Ali SİRMEN
SONUNA geldiğimiz 1997 yılı, tarihimize damgasını basmış olan büyük eğitimci ve Cumhuriyet döneminin kesintisiz en uzun süre Milli Eğitim Bakanlığı yapmış olan, bu alandaki en verimli kişisi
Hasan Ali Yücel'in yüzüncü doğum yılıydı ve UNESCO,
"Eğitim alanında büyük reformlar yapan, kırsal esimde okumaz yazmazlığa karşı koymak için Köy Enstitülerini kuran, programlı bir şekilde dünya klasiklerini Türkçeye çevirten, UNESCO Kuruluş Anlaşması'na ilk 20 ülke arasında bulunan Türkiye adına imza koyan ve Unesco Türkiye Milli Komisyonu kurucusu Hasan Ali Yücel'in doğumunun 100. yıldönümü olan 1997'de anılmasını kararlaştırmıştır."
1997 de, Hasan Ali Yücel toplumumuzda ne kadar anıldı? Eşsiz hizmetlerinin izleri, tüm karşı çabalara karşın hala tümüyle silinememiş olan Hasan Ali,
gümüş ayakkabı kazanmış bir futbolcu kadar heyecan yarattı mı?
Hayır.
Geçen hafta içinde, on yıl boyunca yazılarını yayınladığı Cumhuriyet yazarları ile Köy Enstitülerinin günümüze kalmış müstesna isimlerinden Mehmet Başaran, Vedat Günyol gibi, aydınlanmanın yılmaz ve onurlu savunucusu aydınlardan başka kim andı Hasan Ali Yücel'i?
Birkaç köşe yazısı ve bir de Türkiye İş Bankası Kültür Yayınları arasında çıkan
Mustafa Çıkar'ın "Hasan Ali Yücel ve Türk Kültür Reformu" adlı yapıtı...
Onun dışında fazla bir şey yok.
Hasan Ali Yücel unutuldu mu?
Yoksa Hasan Ali Yücel unutturuldu mu?
Sorunun doğru yanıtını aramaya geçmeden önce, Mustafa Çıkar'ın yukarıda sözünü ettiğim yapıtını bütün okurlarıma salık veririm ve gerek bu genç araştırmacımızı, gerekse Hasan Ali Yücel'in 1956 - 60 yılları arasında Kültür Yayınları bölümünün müşaviri olarak çalıştığı, Türkiye İş Bankası'nı kutlamak isterim.
Ferid Basmacı onun bu dört yıllık müşavirik dönemi için şunları söylüyor:
"Kültür Yayınları'nın ilk Müdürler Kurulu Başkan Ahmet Dallı, Uluğ İğdemir ve benden oluşuyordu.

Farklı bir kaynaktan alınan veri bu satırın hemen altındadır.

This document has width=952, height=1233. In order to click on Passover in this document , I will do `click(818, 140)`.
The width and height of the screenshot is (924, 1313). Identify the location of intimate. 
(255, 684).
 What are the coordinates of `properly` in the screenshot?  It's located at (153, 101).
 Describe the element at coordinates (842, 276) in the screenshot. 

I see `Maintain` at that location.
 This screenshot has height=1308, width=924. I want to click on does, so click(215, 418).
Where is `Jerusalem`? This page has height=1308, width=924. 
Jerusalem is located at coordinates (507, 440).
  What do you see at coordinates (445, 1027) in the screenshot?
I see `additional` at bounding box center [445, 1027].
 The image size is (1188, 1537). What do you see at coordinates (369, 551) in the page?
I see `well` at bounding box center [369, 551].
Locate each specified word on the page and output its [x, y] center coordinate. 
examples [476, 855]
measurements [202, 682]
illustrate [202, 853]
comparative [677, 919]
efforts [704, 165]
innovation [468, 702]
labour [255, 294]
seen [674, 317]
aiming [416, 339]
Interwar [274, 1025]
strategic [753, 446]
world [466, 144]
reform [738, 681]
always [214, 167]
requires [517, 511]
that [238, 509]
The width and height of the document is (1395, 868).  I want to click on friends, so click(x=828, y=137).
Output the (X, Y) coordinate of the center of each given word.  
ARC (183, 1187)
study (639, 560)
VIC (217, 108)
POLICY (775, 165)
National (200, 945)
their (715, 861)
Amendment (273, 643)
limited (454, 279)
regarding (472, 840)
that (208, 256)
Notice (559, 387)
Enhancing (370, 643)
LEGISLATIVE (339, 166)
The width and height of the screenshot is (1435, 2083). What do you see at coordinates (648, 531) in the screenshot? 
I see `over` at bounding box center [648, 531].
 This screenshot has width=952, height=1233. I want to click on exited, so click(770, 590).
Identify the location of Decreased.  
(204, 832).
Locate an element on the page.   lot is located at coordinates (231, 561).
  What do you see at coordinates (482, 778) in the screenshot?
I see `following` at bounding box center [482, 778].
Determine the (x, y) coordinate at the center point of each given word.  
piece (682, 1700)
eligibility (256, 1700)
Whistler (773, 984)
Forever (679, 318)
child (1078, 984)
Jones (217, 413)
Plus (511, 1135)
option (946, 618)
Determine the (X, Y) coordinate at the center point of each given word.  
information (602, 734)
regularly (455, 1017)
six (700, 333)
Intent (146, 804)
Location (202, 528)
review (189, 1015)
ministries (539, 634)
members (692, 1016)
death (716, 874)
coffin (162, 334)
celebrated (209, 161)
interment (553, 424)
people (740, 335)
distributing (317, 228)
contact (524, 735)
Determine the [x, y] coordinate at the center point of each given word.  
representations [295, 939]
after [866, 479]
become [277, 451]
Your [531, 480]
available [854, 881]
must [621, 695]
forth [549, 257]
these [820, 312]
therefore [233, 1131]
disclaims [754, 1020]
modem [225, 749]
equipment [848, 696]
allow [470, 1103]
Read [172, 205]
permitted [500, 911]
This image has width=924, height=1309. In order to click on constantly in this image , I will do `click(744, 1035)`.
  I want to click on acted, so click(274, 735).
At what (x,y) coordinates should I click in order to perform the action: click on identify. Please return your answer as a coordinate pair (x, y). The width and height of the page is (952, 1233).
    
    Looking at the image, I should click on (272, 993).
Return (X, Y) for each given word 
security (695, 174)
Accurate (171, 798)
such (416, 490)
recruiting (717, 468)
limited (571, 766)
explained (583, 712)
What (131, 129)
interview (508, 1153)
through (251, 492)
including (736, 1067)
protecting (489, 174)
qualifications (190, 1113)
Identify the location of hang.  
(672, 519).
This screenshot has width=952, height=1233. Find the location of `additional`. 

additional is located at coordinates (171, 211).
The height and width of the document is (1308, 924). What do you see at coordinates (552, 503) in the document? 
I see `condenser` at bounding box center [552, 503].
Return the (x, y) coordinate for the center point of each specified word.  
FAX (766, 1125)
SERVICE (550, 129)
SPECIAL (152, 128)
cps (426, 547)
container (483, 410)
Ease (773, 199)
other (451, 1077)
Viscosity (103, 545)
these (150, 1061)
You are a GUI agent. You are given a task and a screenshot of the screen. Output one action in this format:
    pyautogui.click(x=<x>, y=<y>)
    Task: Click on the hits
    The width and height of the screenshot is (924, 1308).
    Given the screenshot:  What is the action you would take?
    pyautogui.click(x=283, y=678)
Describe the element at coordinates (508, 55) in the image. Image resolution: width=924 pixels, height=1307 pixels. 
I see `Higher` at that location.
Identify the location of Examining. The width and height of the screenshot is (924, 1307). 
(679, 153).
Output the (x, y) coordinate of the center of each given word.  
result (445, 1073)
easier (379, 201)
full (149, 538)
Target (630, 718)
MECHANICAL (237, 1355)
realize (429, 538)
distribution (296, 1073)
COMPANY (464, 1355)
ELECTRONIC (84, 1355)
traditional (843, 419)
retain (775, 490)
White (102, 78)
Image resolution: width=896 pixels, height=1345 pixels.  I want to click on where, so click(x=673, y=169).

Ancak bu bir formaliteydi. Gerçekte bütün yük müşavir olarak çalışan Hasan Ali Yücel'in üzerindeydi."
Hasan Ali Yücel neden unutturuldu?
Bunu anlamak için, ancak satırbaşlarıyla vereceğimiz hizmetlerine bakalım:
1- Müfettişliği sırasındaki çalışmaları ve laik eğitim sistemimiz hakkındaki önerileri.
2- Bakanlığı sırasında ilk öğretimden başlayarak, teknik öğretimi de içeren planlamaları ve düzenlemeleri.
3- Birinci
Devlet Resim ve Heykel Sergisi.
4- Tercüme Bürosu'nun kurulması ve dünya klasiklerinin Türkçeye çevrilmesi.
5- Ansiklopediler (İslam Ansiklopedisi İnönü ya da Türk Ansiklopedisi ve eğitim ile ilgili dergiler.
6- Ankara Devlet Konservatuvarı, Devlet Tiyatro, Opera ve Balesi'nin kurulması.
7- Köy Enstitülerinin kurulması.
8- Dilin Türkçeleştirilmesi.
9- Ders kitaplarının standartlaştırılması.
10- Eski eserler ve müzeler konusundaki düzenlemeler.
Bu hizmetlerin her biri ayrı bir araştırmaya konu olacak genişliktedir. Bunlar da mutlaka yapılmalıdır.
Kısacası Hasan Ali Yücel, Türk, hümanizması, rönesansı, aydınlanması ve çağdaş kültürünün Atatürk'ten sonra gelen kilometre taşlarından biridir.
Bu laiklik savunucusu Cumhuriyet aydınını, bugünkü Milli Eğitim Bakanlığı örgütü mü anacak, yoksa var olan imam hatiplerin 3/4'ünü açmakla övünen devlet kadroları mı?
Hasan Ali Yücel unutulmadı, unutturuldu. Önümüzdeki dönemde toplum onu sıkça anacak ve tarihimizdeki onurlu yerinin bilincine varacaktır.